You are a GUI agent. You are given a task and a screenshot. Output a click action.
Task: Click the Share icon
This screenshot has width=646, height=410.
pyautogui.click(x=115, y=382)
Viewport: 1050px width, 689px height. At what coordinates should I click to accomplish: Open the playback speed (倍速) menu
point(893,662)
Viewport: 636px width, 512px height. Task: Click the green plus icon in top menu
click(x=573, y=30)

==

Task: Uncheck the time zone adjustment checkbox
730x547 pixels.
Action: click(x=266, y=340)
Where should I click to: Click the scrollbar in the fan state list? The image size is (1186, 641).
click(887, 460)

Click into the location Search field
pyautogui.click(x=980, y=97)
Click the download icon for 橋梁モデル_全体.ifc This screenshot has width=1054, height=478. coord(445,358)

* * *

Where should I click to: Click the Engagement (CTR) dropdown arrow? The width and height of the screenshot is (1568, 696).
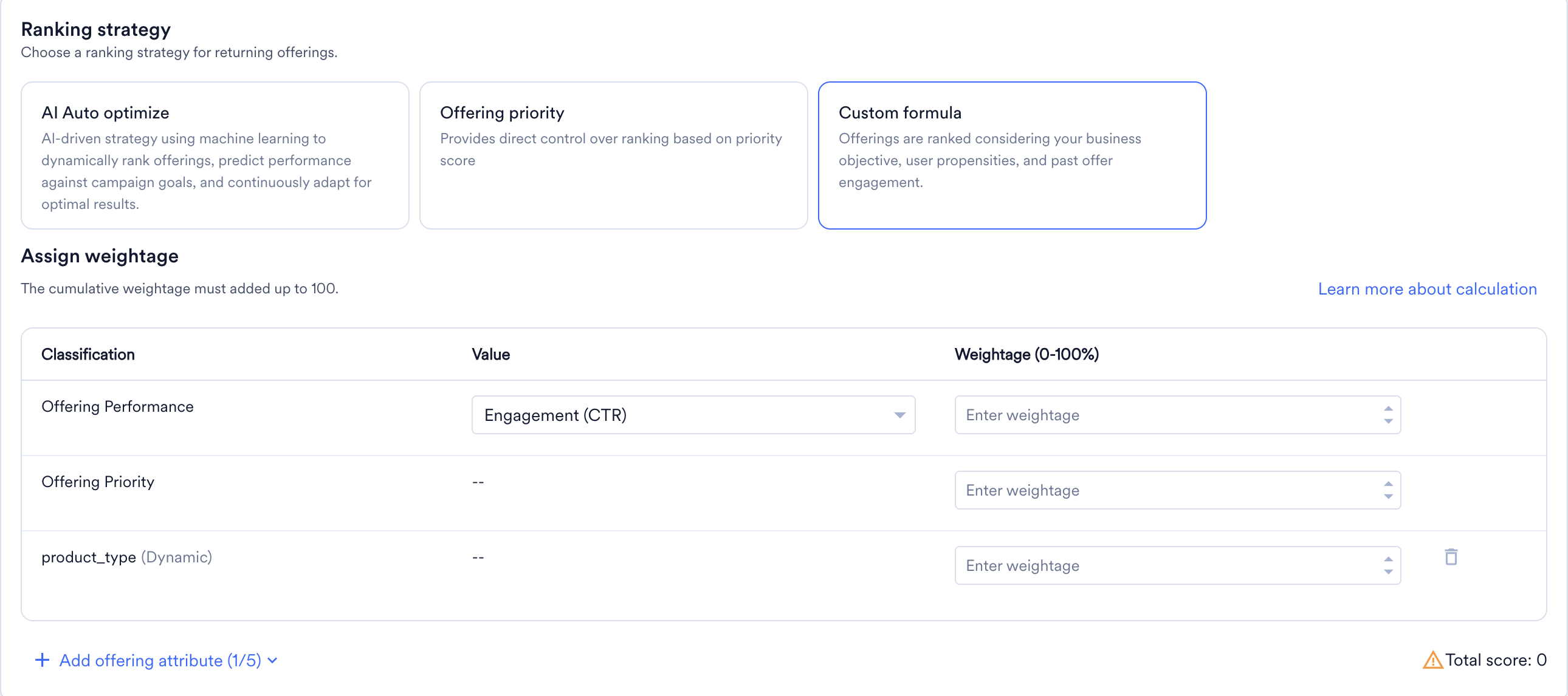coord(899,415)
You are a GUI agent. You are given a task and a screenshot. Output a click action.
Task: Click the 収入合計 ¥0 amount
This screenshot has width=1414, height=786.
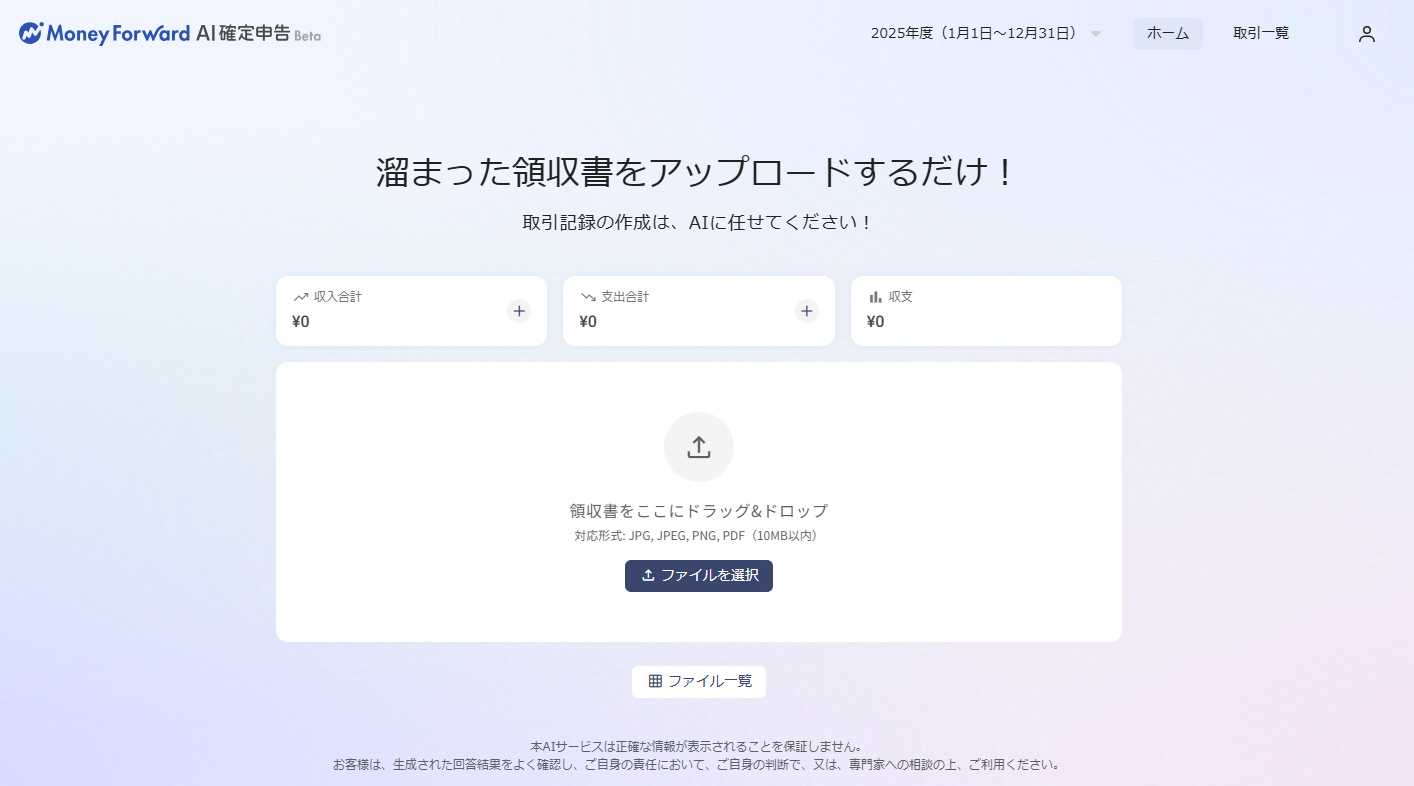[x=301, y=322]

ABOUT THIS EXERCISE >>
Please give back, exactly as it stands above, the stretch from the line with "730x547 pixels." through the line with "Click the download", and no line outside it.

RESPONSE AREA >>
730x547 pixels.
Action: click(x=266, y=340)
Where should I click to: Click the scrollbar in the fan state list? The image size is (1186, 641).
click(887, 460)

Click into the location Search field
pyautogui.click(x=980, y=97)
Click the download icon for 橋梁モデル_全体.ifc This screenshot has width=1054, height=478. coord(445,358)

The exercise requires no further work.